## [Instrução escrita a]
Cada afirmação a seguir está de acordo com o trecho? Responda sim ou não e cite literalmente as palavras do trecho que decidem: (i) a AJD congrega apenas juízes estaduais; (ii) a AJD se apresenta representada pelo presidente de seu Conselho Executivo; (iii) a fala atribuída ao Corregedor foi divulgada a partir de publicação no site do Tribunal Regional do Trabalho da 5ª Região.

Ofício ao Corregedor da Justiça do Trabalho Ministro Ives Gandra Martins Filho

EXCELENTÍSSIMO SENHOR CORREGEDOR DA JUSTIÇA DO TRABALHO MINISTRO IVES GANDRA MARTINS FILHO

Assunto: “disciplina judiciária”



“É preciso solidarizar-se

com as ovelhas rebeldes”

Fernando Pessoa



A ASSOCIAÇÃO JUÍZES PARA A DEMOCRACIA - AJD, entidade não governamental, sem fins lucrativos ou corporativistas, que congrega juízes e juízas trabalhistas, federais e estaduais de todo o território nacional e de todas as instâncias, e que tem por objetivos primaciais a luta pelo império dos princípios democráticos, dos direitos humanos e da independência judicial, vem à presença de Vossa Excelência, respeitosamente, representada pelo presidente de seu Conselho Executivo, expor e requerer ao final o seguinte:

Consoante matéria veiculada em redes sociais, a partir de publicação feita no site do Tribunal Regional do Trabalho da 5ª Região, consta que Vossa Excelência ressaltou como finalidade prioritária dessa Colenda Corregedoria, bem como “de quem preside um tribunal”, a harmonização das relações no Judiciário.

## [Instrução escrita b]
Reescreva as linhas de dados começando pela que contém "419x673 pixels. Task: Select" e terminando na que contém "will click(1825, 341).", trocando "Cancel" por "Close" e mantendo todo o resto igual. Apresente somente essas linhas.

## [Linhas de dados]
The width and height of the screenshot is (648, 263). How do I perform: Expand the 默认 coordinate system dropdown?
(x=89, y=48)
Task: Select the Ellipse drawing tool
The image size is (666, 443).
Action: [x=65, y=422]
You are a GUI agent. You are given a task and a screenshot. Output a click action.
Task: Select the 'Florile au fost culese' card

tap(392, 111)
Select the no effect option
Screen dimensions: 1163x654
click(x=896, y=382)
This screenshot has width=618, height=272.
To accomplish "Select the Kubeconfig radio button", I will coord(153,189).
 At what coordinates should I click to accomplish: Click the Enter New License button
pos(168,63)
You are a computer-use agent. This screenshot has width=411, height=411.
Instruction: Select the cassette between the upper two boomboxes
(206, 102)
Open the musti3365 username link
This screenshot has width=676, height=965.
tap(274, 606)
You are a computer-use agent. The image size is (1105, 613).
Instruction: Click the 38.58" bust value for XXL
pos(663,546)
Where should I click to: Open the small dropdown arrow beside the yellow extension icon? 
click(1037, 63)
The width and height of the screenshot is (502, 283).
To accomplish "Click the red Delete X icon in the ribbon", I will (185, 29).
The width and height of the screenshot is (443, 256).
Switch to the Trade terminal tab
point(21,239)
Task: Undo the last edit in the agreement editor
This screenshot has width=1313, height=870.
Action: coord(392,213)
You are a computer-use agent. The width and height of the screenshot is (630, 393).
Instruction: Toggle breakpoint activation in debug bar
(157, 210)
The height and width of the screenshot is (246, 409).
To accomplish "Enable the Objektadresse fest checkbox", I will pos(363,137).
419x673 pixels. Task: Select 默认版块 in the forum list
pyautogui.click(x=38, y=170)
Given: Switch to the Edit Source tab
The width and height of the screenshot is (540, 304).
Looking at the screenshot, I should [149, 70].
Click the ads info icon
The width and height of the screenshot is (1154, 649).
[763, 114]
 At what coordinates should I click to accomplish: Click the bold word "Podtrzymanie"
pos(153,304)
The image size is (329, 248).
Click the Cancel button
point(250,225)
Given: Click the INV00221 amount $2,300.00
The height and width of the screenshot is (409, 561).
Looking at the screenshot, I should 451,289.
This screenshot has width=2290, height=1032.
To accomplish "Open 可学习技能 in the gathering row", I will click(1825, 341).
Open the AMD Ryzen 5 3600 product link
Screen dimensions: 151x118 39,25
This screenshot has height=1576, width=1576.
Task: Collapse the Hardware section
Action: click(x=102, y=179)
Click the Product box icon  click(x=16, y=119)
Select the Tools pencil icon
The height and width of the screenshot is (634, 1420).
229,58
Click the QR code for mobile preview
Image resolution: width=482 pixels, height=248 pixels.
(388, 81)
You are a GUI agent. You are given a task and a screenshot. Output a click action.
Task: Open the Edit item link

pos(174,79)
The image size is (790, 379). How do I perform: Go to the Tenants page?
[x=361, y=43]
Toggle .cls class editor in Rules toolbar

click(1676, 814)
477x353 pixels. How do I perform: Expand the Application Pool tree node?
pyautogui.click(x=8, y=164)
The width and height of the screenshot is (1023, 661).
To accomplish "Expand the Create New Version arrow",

## [Resposta a]
(i) Não: "que congrega juízes e juízas trabalhistas, federais e estaduais de todo o território nacional e de todas as instâncias"
(ii) Sim: "representada pelo presidente de seu Conselho Executivo"
(iii) Sim: "a partir de publicação feita no site do Tribunal Regional do Trabalho da 5ª Região"

## [Resposta b]
419x673 pixels. Task: Select 默认版块 in the forum list
pyautogui.click(x=38, y=170)
Given: Switch to the Edit Source tab
The width and height of the screenshot is (540, 304).
Looking at the screenshot, I should [149, 70].
Click the ads info icon
The width and height of the screenshot is (1154, 649).
[763, 114]
 At what coordinates should I click to accomplish: Click the bold word "Podtrzymanie"
pos(153,304)
The image size is (329, 248).
Click the Close button
point(250,225)
Given: Click the INV00221 amount $2,300.00
The height and width of the screenshot is (409, 561).
Looking at the screenshot, I should 451,289.
This screenshot has width=2290, height=1032.
To accomplish "Open 可学习技能 in the gathering row", I will click(1825, 341).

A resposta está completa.